Roma è diversa da Torino e il primo impatto è abbastanza traumatico, ma gli basta poco per calarsi nella nuova realtà. I goal non saranno moltissimi e spesso si ritroverà ad inseguire nelle gerarchie Boksic, grande colpo biancoceleste messo a segno nel corso della sessione autunnale di calciomercato, ma quando scenderà in campo con i suoi movimenti valorizzerà non poco le caratteristiche di un Signori che al termine della stagione per la seconda volta si laureerà capocannoniere della Serie A.

Quando Sacchi diramerà la lista degli Azzurri per i Mondiali americani, tra i ‘bocciati’ illustri figureranno diversi attaccanti, tra i quali Vialli su tutti, ma per Casiraghi un posto ci sarà. In USA scenderà in campo per tre volte e sempre da titolare contro Norvegia e Messico nella fase a gironi e la Bulgaria nelle semifinali. Il goal non arriverà, ma ci sarà anche del suo nel secondo posto finale.

“Ricordo che in quel Mondiale giocavamo ad orari assurdi, il caldo era una cosa allucinante. Arrivammo alla fine del torneo con troppi giocatori in condizioni non buone”.

Ad attenderlo al ritorno in Italia c’è intanto una novità importante: la Lazio ha deciso di puntare su Zdenek Zeman. Il tecnico boemo farà la fortuna di Casiraghi perché con il suo gioco super offensivo riuscirà a fare del centravanti ciò che fondamentalmente non è mai stato: ovvero un bomber.

Pierluigi Casiraghi LazioGetty

Gli allenamenti sono massacranti, ma poi la domenica il tutto si traduce in divertimento. Il nuovo allenatore non rinuncia mai a Casiraghi (che ormai un idolo assoluto della tifoseria per il cuore e la forza che mette in campo si è guadagnato il soprannome di Tyson) che ripaga la fiducia segnando 12 goal in un campionato chiuso al secondo posto. L’ultima volta che era andato in doppia cifra aveva diciannove anni e giocava con il Monza in Serie C.

“Con Zeman ho vissuto il mio anno migliore. Il suo era un gioco molto offensivo e avvantaggiava noi attaccanti e inoltre il suo lavoro dava risultati enormi sul mio fisico. E’ stato con lui che ho dato veramente il meglio di me”.

L’annata successiva sarà ancora più prolifica, visto che i goal in campionato saranno 14 in 28 partite e gli varranno un posto ad Euro 1996. Il suo esordio nella massima competizione continentale sarà bagnato da una doppietta contro la Russia, ma saranno quelle le sue ultime reti in una grande competizione con la Nazionale. Il cammino Azzurro nel torneo si sarebbe chiuso già nella fase a gironi, mentre due anni dopo Cesare Maldini non lo convocherà per i Mondiali del 1998.

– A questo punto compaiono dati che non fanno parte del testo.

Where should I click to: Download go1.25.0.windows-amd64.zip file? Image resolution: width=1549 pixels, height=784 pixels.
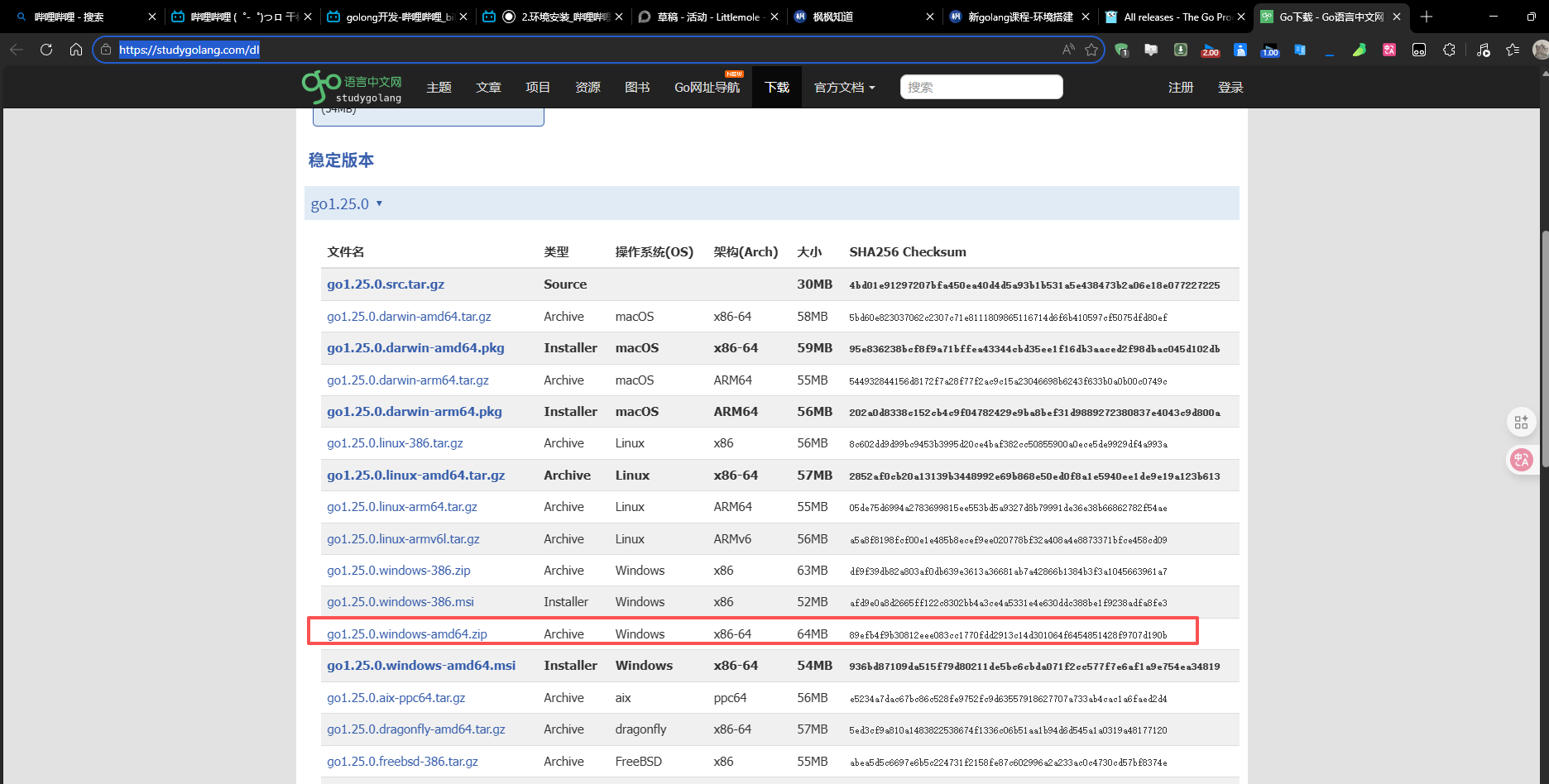tap(406, 634)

Nel frattempo per lui un capitolo si è ormai chiuso ed un altro se ne sta per aprire: quello finale. I rapporti non propriamente idilliaci con Eriksson lo porteranno alla decisione di lasciare la sua Lazio per provare un qualcosa di totalmente nuovo in Inghilterra al Chelsea. Sarà questa la squadra con la quale giocherà le sue ultime quindici partite prima di quel terribile 8 novembre 1998.